Toda esta disertación nos lleva a pensar que los gobiernos
que hacen uso de las prácticas de inhabilitación
de los políticos opositores, así como de las ilegalizaciones
de los partidos que enfrentan al gobernante, presentan rasgos
totalitarios, abiertos o disfrazados.
Para Juan Martín Echeverría "el populismo desemboca,
irreversiblemente, en negar la representación de las
múltiples tendencias que deben hacer vida política...
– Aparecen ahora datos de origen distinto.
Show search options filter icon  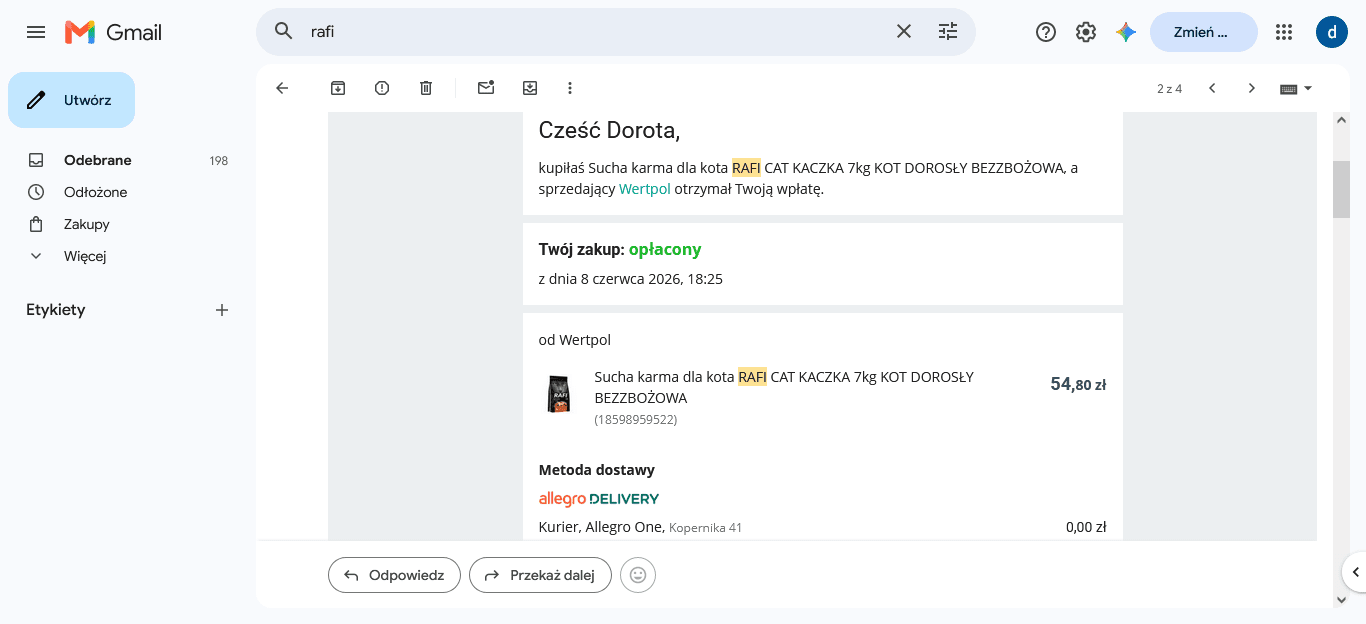pos(948,32)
cuando en democracia son indispensables las vinculaciones
entre las distintas organizaciones partidistas, por ello deben
resaltar tanto la capacidad de confrontación como la
disposición al diálogo".
Ilegalizaciones a escala mundial
Las inhabilitaciones no sólo se dan en Venezuela ni
se limitan a América Latina. Amnistía Internacional
presentaba su informe del año 2007 asegurando que "las
autoridades de la Federación Rusa se mostraron cada vez
más intolerantes frente a la disidencia y a las críticas,
que calificaron de antipatriotas, llegando a ilegalizar a
partidos de oposición para que no pudieran participar
en las elecciones".
Por su parte el Gobierno de Irán impuso por la fuerza
la presencia nada más de candidatos conservadores y ultraconservadores.
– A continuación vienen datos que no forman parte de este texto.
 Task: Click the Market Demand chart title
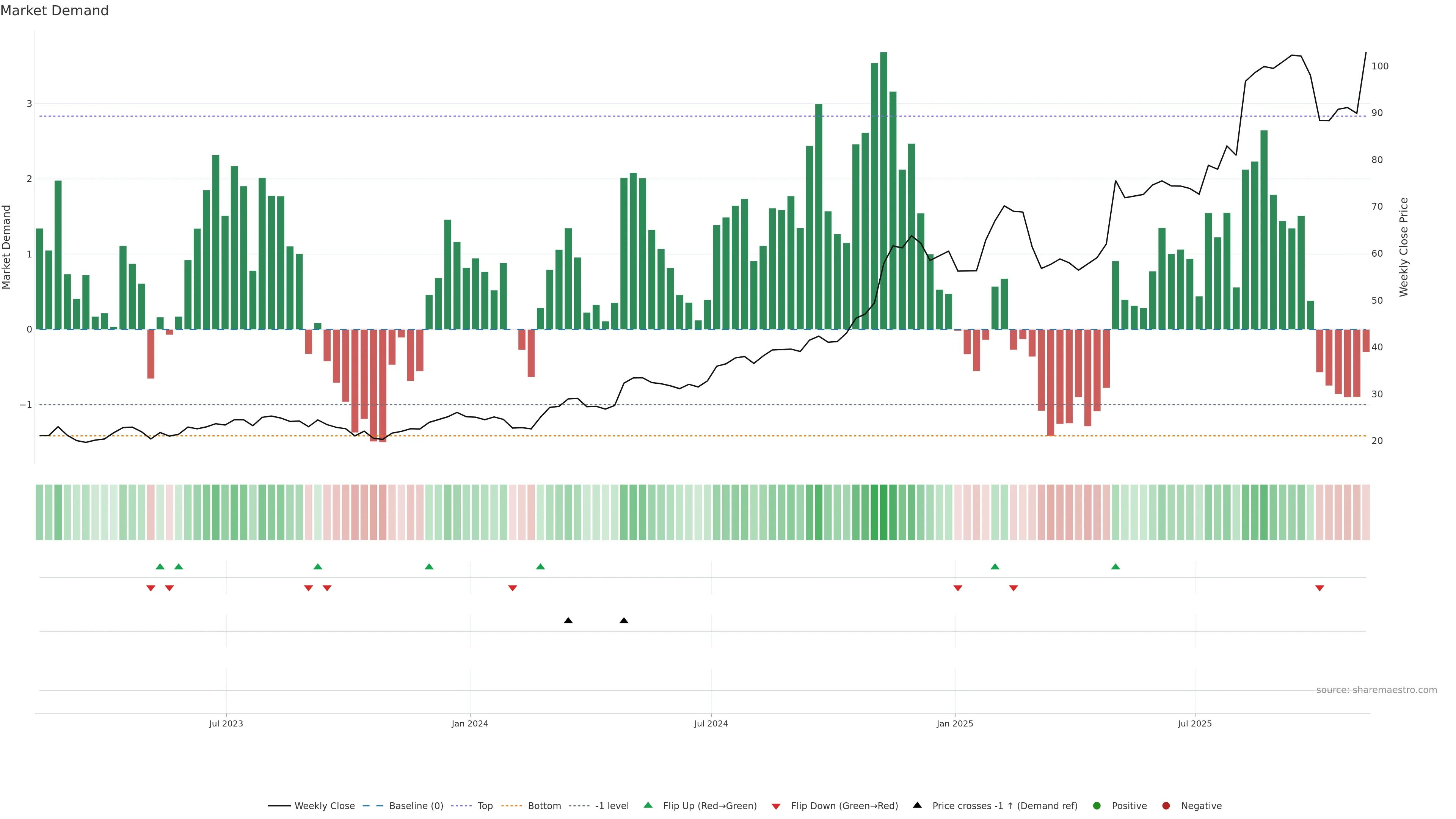tap(54, 11)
Los reformistas, que están a favor de más libertades
políticas y sociales, esperaban aprovechar el descontento
público sobre la inflación, que se sitúa en
20%; pero "los clérigos del Consejo de Guardianes, instancia
conservadora, prohibieron la participación a casi 2.000
candidatos", informó www.elmundo.es.
En Pakistán, la violencia tanto oficial como no oficial
durante la campaña electoral puso al país al borde
de una guerra civil. La muerte de Benazir Bhutto el 27 de
diciembre fue una muestra más de la intransigencia. Otro
ex primer ministro, Nawaz Sharif, fue inhabilitado y no pudo
participar en los comicios de febrero pasado.
Violencia e ilegalidad en África
Los países africanos pueden dar clases en cuanto a las
irregularidades electorales. Son frecuentes las artimañas
legales para frenar a la oposición así como la violencia
abierta, los cambios constitucionales para favorecer al candidato
del Gobierno y el control de los medios de comunicación.
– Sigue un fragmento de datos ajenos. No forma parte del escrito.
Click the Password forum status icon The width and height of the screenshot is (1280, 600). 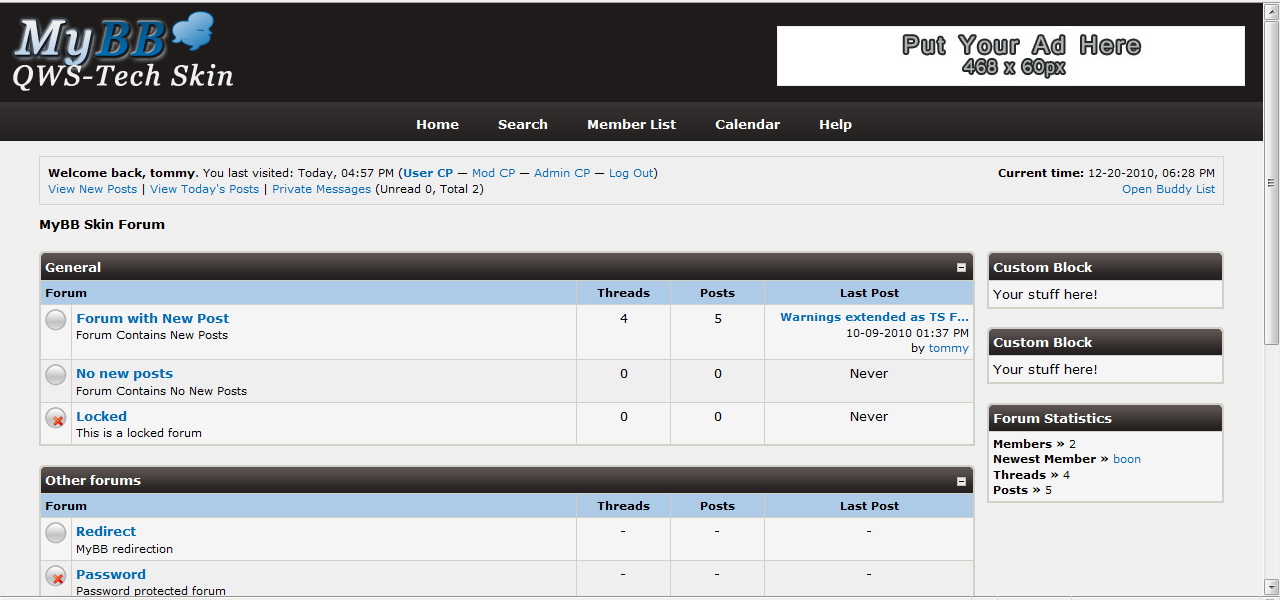[x=56, y=576]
El pasado 27 de diciembre las elecciones en Kenia dieron
un resultado que no estaba acorde con el sentimiento popular.
La oposición acusó a Mwai Kibaki, en el poder desde
2002, de hacer fraude y el país se hundió en una
ola de violencia que dejó 1.500 muertos y 300.000 desplazados.
Las elecciones en Zimbabue fueron un muestrario de la arbitrariedad
de un gobernante para mantenerse a toda costa en el poder.
Antes de las elecciones Marwick Khumalo, jefe de la Misión
Observadora de Parlamentarios Panafricanos, aseguró que
habían "recibido informes horrendos sobre ataques a opositores",
citó www.news.bbc.uk.
Ilegalizaciones, persecuciones y muerte forman parte de procesos
electorales en diferentes países del mundo.